A Saudi woman is filing for divorce after she saw her husband smoke “secretly” near their home.
“When we got married four years ago, one of her terms was that I do not smoke,” the husband said. “I do smoke, and I managed to hide it from my wife for four years.
Unfortunately, she saw me smoke secretly as I was standing with a neighbour near our home. She became very agitated and insisted on leaving the house and taking the children,” the husband said, quoted by local news site Al Weam.
The wife was eventually driven to the family home in the Red Sea resort of Jeddah by her brother.

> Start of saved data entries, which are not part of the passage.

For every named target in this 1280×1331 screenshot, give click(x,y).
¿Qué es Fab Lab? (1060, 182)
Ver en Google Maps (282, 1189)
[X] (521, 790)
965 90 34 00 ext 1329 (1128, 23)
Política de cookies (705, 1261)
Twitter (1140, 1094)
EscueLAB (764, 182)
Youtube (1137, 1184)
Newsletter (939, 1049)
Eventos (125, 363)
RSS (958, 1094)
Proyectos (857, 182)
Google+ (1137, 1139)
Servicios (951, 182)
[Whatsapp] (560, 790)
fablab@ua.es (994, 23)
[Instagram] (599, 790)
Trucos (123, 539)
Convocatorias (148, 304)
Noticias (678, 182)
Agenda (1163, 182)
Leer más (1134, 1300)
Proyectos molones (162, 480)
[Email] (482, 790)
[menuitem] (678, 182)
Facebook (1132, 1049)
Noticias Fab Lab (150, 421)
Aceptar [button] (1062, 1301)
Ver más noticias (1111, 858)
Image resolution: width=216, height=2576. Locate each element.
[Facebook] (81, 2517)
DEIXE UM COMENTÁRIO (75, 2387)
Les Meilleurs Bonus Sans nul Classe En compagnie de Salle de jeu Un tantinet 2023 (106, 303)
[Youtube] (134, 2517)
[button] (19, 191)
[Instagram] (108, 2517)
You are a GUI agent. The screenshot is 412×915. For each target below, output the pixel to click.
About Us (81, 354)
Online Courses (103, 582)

Online reactions ranged between full support to the wife for upholding her principles and her wish not to be associated with a smoker and sharp criticism for her for wrecking her family over a cigarette.
“It is her right not to have a husband who smoked, but she cannot destroy her family in a moment of anger,” Sinam posted. “After all the husband smoked outside and did not bother her at home.”
Sarrah, in another online comment, said that the wife had rushed into a decision that would gravely impact the family.
“We understand her anger, but it cannot be grounds for divorce. She should talk with him and remind her of the terms for their marriage,” she posted.
Court data published in January indicated that Saudi women added divorce to the risks and dangers associated with smoking.
According to a report, more than 100 women in the Western city of Madinah have filed for divorce after their husbands refused or were unable to quit smoking.
“Courts in other cities in Saudi Arabia have also accepted cases filed by unhappy wives who wanted a divorce over the issue of smoking,” Okaz daily said. “Attempts by reconciliation committees to keep the spouses have failed to convince the wives who insisted on smoke-free husbands. The issue is now being addressed before the wedding and several young women in Madinah have rejected marriage proposals from men who smoked,” the daily said, citing a report on the status of smoking-related divorces.
The report was prepared based on studies and research on the effects of smoking on marital relations.
The daily said that around 40 per cent of Saudi university graduates flatly rejected to marry husbands who smoked.
The young women attributed their uncompromising decision not to “marry themselves into a smoking home” to health concerns about themselves, their future husbands and their future children.
A Saudi judge last year ruled that women who suffered as a result of their husbands’ smoking were allowed to file for divorce.
In October 2012, Saudi judges set a new trend in the country by using cigarette smoking as a factor in child custody cases.
“A parent could now lose the custody case if he or she is proven to be a smoker,” a legal official said. “Under the emerging trend, the smoking factor is now being treated like the drinking factor and can decide the outcome of the custody case,” he said.
The court would favour non-smoking parents and would factor smoking into custody cases to protect the child from the negative impact of passive smoking.
According to official figures, Saudi Arabia is home to six million smokers, including around 800,000 teenagers, mainly intermediate and high school students, and 600,000 women.
However, expatriates also account for a significant proportion of cigarette consumption in Saudi Arabia despite the increase in the number of awareness campaigns about health risks related to smoking and passive smoking and the adoption of several legislative restrictions.